● **Your goal**
Below are the entries; return exactly the line with "Open the notifications bell icon" and every later line, without anything else.

[Start of section]

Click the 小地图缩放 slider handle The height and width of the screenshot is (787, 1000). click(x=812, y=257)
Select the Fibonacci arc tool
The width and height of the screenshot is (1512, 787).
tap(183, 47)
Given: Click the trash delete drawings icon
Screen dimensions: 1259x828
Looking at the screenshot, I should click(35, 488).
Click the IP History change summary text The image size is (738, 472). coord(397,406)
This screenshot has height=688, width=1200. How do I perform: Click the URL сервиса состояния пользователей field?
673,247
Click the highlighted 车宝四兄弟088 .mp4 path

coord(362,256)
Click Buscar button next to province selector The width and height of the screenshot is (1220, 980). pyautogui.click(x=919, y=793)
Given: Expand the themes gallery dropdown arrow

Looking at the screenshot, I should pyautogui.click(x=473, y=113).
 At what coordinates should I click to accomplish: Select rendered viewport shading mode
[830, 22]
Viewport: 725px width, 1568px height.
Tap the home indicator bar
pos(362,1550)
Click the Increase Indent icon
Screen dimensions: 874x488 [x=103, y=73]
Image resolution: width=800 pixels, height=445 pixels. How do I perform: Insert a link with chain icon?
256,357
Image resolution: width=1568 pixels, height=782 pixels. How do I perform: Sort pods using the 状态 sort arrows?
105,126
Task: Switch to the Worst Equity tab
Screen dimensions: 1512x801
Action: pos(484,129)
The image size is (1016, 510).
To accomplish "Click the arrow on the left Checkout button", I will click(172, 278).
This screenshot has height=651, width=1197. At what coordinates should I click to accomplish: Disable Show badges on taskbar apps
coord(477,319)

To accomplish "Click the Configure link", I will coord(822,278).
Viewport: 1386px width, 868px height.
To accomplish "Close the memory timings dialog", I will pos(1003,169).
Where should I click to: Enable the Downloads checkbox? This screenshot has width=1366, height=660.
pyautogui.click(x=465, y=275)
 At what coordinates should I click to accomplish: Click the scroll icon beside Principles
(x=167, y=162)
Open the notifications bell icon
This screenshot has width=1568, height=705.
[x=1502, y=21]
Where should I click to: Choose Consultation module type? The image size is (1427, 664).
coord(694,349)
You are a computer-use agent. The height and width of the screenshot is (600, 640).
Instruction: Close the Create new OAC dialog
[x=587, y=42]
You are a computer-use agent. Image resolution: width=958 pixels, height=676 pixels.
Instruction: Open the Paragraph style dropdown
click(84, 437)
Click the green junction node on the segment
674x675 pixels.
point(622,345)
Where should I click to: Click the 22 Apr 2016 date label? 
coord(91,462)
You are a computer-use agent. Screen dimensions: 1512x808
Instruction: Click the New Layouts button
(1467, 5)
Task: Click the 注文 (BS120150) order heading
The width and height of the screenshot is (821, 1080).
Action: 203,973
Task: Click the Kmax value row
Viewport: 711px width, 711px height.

[End of section]

● **Response below**
Open the notifications bell icon
This screenshot has width=1568, height=705.
[x=1502, y=21]
Where should I click to: Choose Consultation module type? The image size is (1427, 664).
coord(694,349)
You are a computer-use agent. The height and width of the screenshot is (600, 640).
Instruction: Close the Create new OAC dialog
[x=587, y=42]
You are a computer-use agent. Image resolution: width=958 pixels, height=676 pixels.
Instruction: Open the Paragraph style dropdown
click(84, 437)
Click the green junction node on the segment
674x675 pixels.
point(622,345)
Where should I click to: Click the 22 Apr 2016 date label? 
coord(91,462)
You are a computer-use agent. Screen dimensions: 1512x808
Instruction: Click the New Layouts button
(1467, 5)
Task: Click the 注文 (BS120150) order heading
The width and height of the screenshot is (821, 1080).
Action: 203,973
Task: Click the Kmax value row
Viewport: 711px width, 711px height.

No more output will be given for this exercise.